The Australian dollar’s rally continued overnight and at 0.7634 this morning, it is up a little more than 1% on where it was this time yesterday.
A large part of that rise has been the weakness in the US dollar over the past 24 hours. It’s a weakness which makes little sense when taken against a backdrop of a US Fed tightening, a strong signal of more, and a positive outlook for the economy in the year and years ahead.
But traders, investors, and the market, simply don’t believe either the Fed will act on the “dot plot” or don’t believe the US economy is going to perform as they expect.
So, the big US dollar is lower and the Aussie dollar up and out of the recent downtrend.
Because this is largely a US dollar move, how far and how fast the Aussie heads higher, or how sharply it turns around are largely going to be driven by the other side of the cross.
But, that said, today’s November employment data is still likely to be a potentially big catalyst for traders.
The Reuters survey says the market is expecting a rise in employment during November of 18,000 and an unemployment rate of 5.4%. Given the enduring strength of the NAB Business survey employment sub-index and given that Westpac’s consumer sentiment report yesterday reported consumers fears of unemployment are falling that seems a reasonable assumption.
Such a result would likely push the Aussie up to challenge the recent high a 0.7653. Should it break then the 0.7730 region – 38.2% of the recent downtrend from 81 cents – would be the next target.
In other forex market developments, as I wrote earlier this week the USD just can’t take a trick. Traders are so uninterested in it that the vote in the UK on the floor of the Commons where this morning Theresa May lost and British MPs will now get a vote on the Brexit deal has done nothing to dent Sterling and indeed it is up 0.7% at 1.3410. It has underperformed the Kiwi which is the best performer of the big traded currencies with a 1.24% gain to 0.7018 (not a typo) in what has been a really poor night’s trade for the big dollar. Euro is 0.66% higher at 1.1818 and the Yen has gained 0.85% with USDJPY sitting at 112.55. The washup is the USD has lost 0.67% in USD Index terms and is languishing back at 93.475.
Like oil, the price action in the US dollar is very instructive behaviourally.

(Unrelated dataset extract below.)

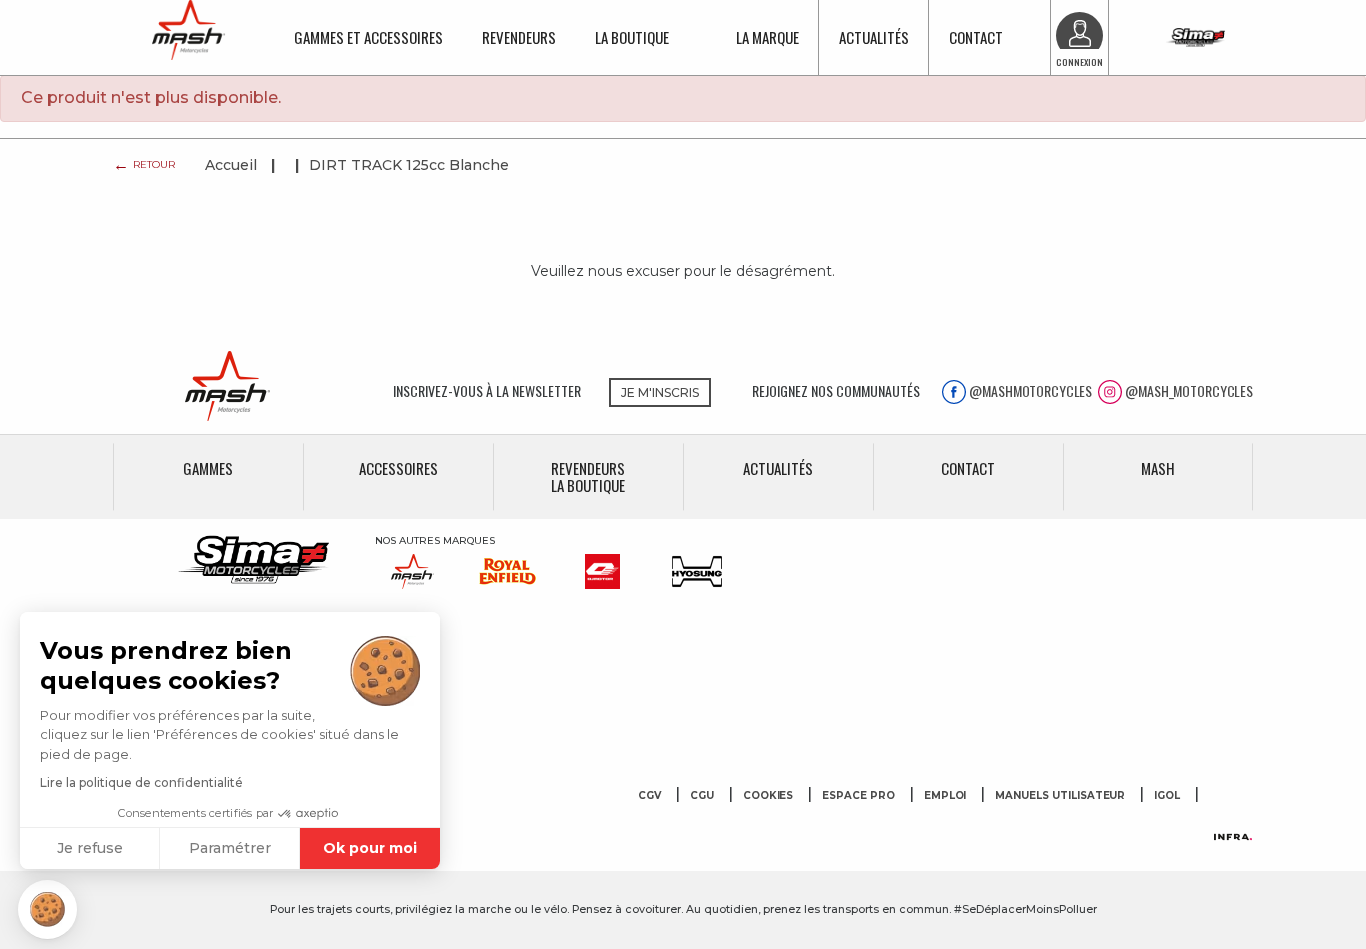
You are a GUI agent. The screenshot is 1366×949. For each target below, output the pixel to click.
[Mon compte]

I don’t want to belabour the point but where prices go in the face of fundamental drivers gives us all an insight into the psyche of traders and where their bias is at the moment. And, as I continue to write even though stock traders are taking prices higher, the lack of conviction of US bond (10’s at 2.35%, 2’s back at 1.78% ) and forex traders is interesting. My sense is that will be remedied in 2018. But for now, the USD is on the back foot once again.

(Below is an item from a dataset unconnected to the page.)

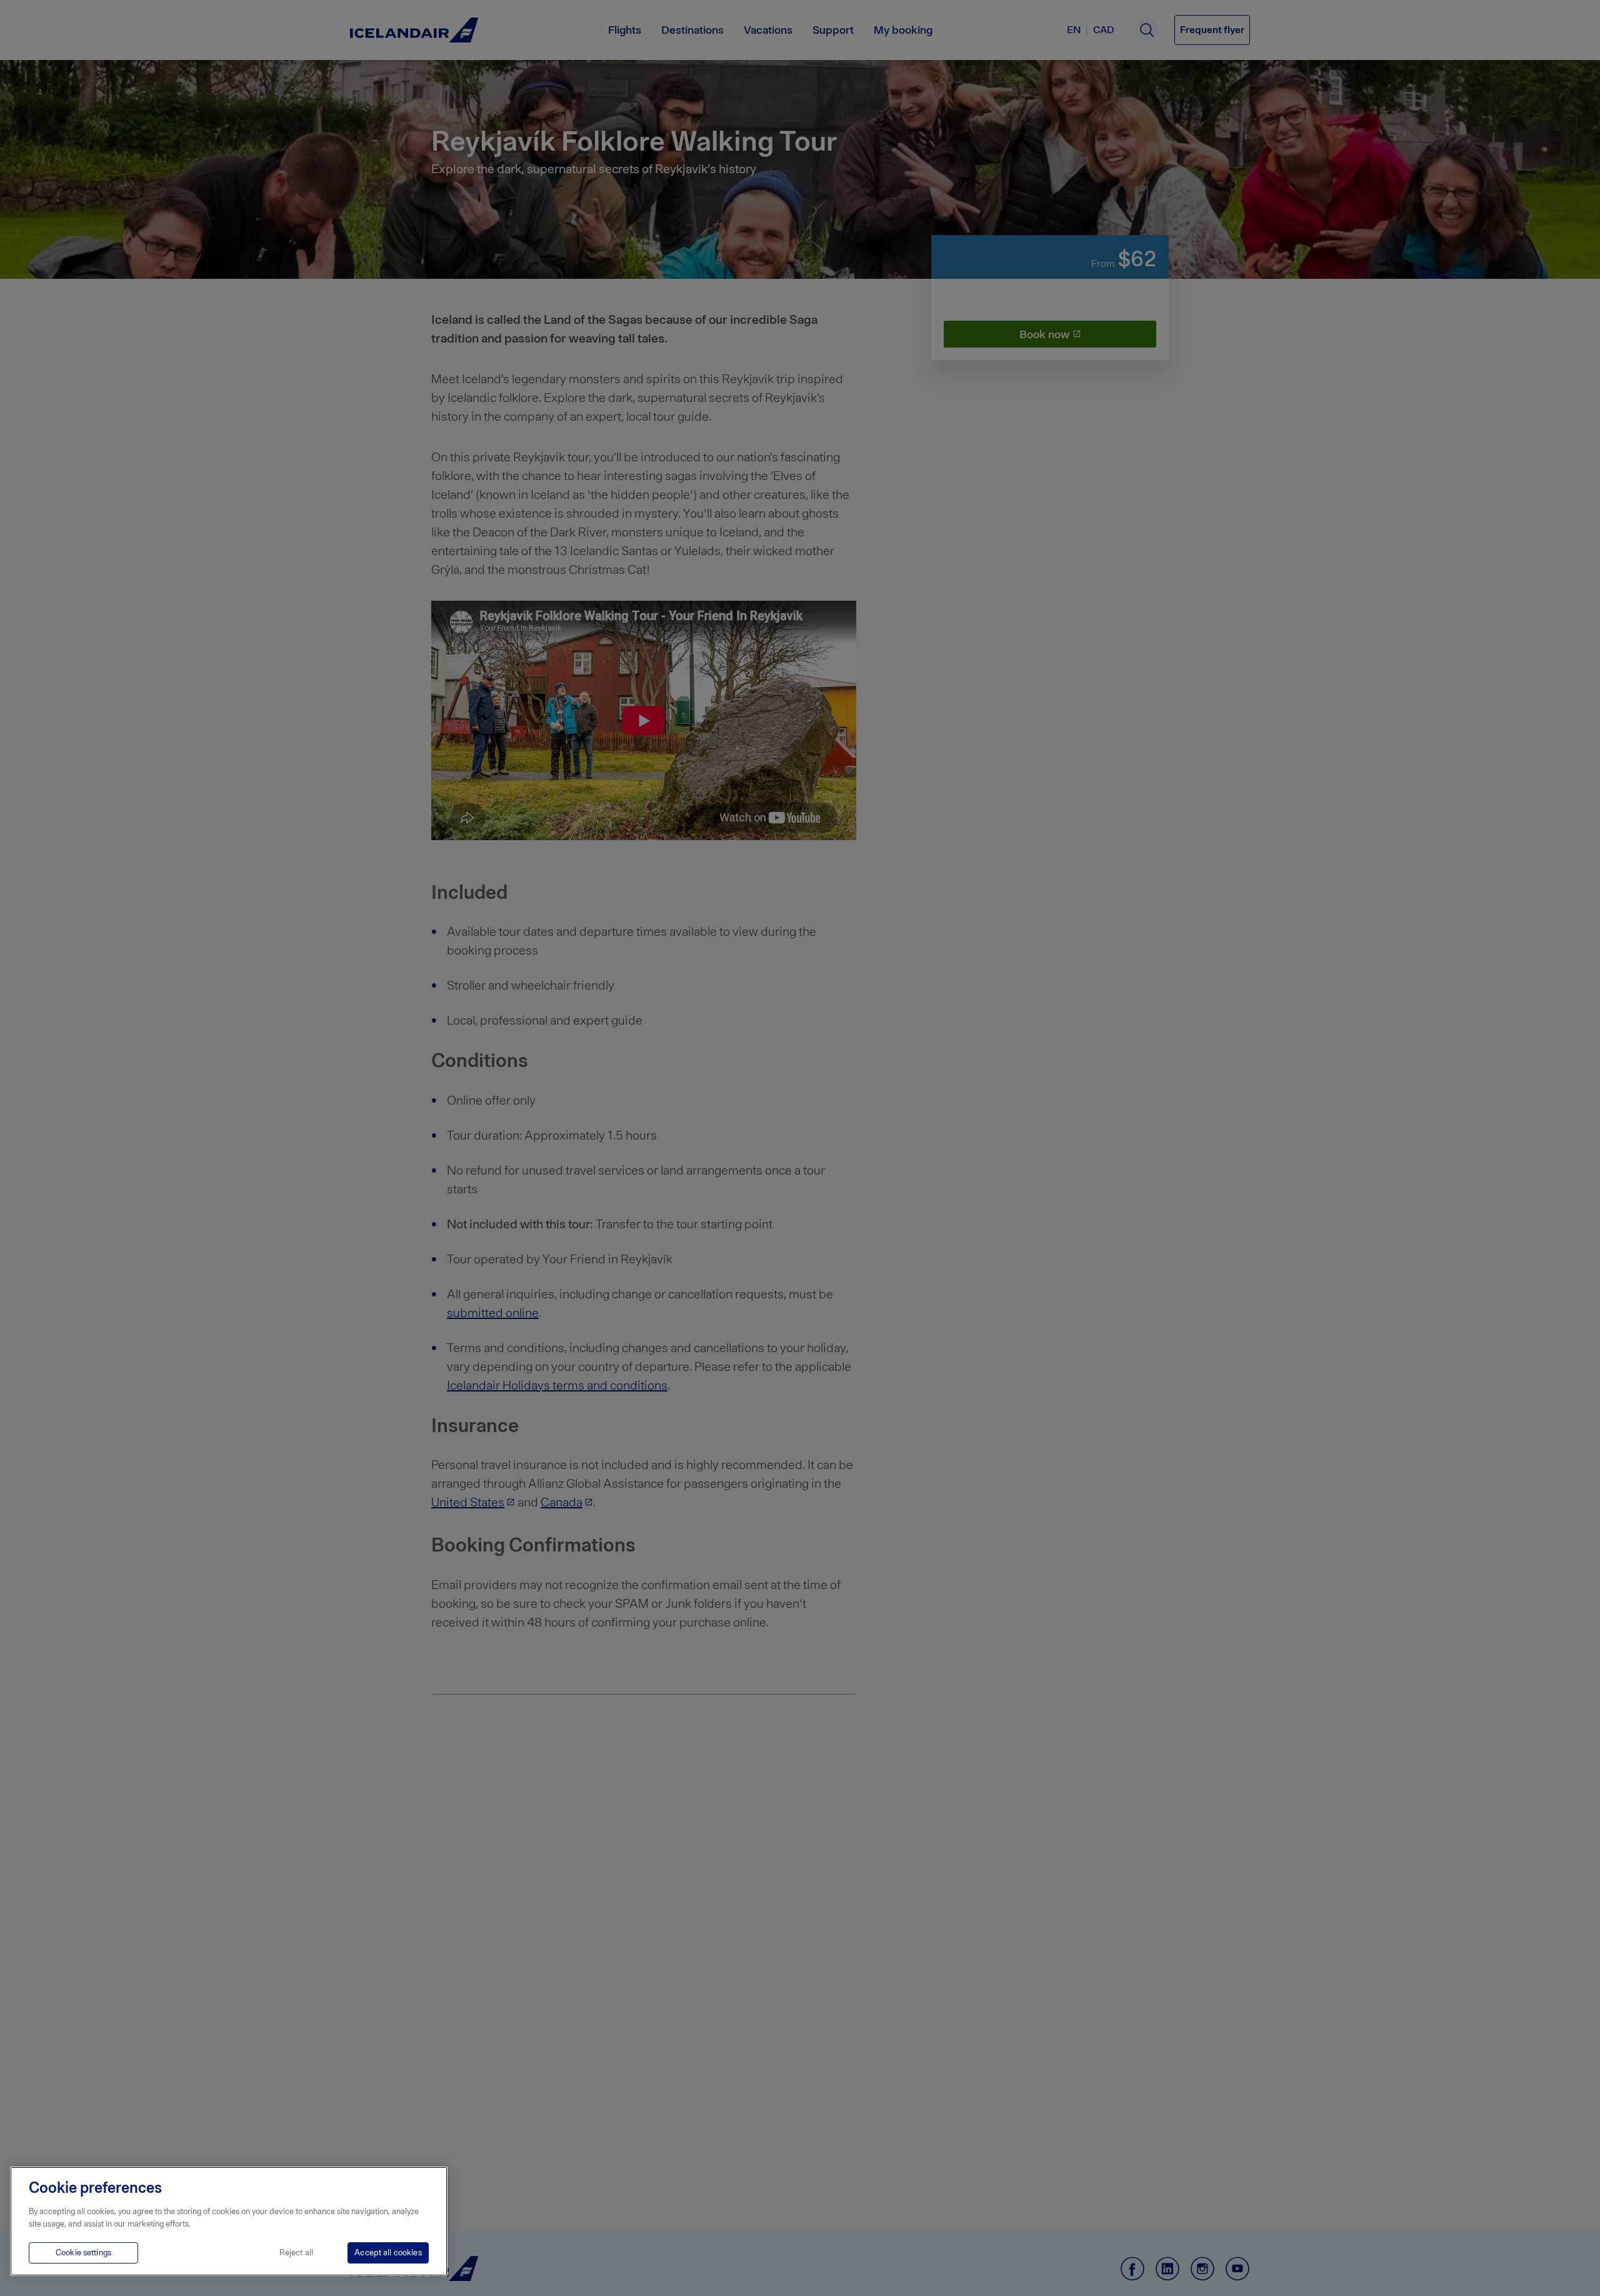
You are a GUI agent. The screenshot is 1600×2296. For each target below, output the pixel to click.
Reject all (296, 2252)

We had a warning of the overnight move in the price action of the Yen over the previous two days. As I highlighted yesterday, USDJPY was still in an uptrend but there was room for a pullback. We saw that overnight. Best respect the line while it’s here but overall USDJPY looks biased back toward 110.80/90.
Likewise, the Kiwi has roared in the past few days. From the low 68 cent region, NZDUSD has moved up to sit at 0.7019 this morning. 0.7077 is the 38.2% retracement of the recent fall and a reasonable target.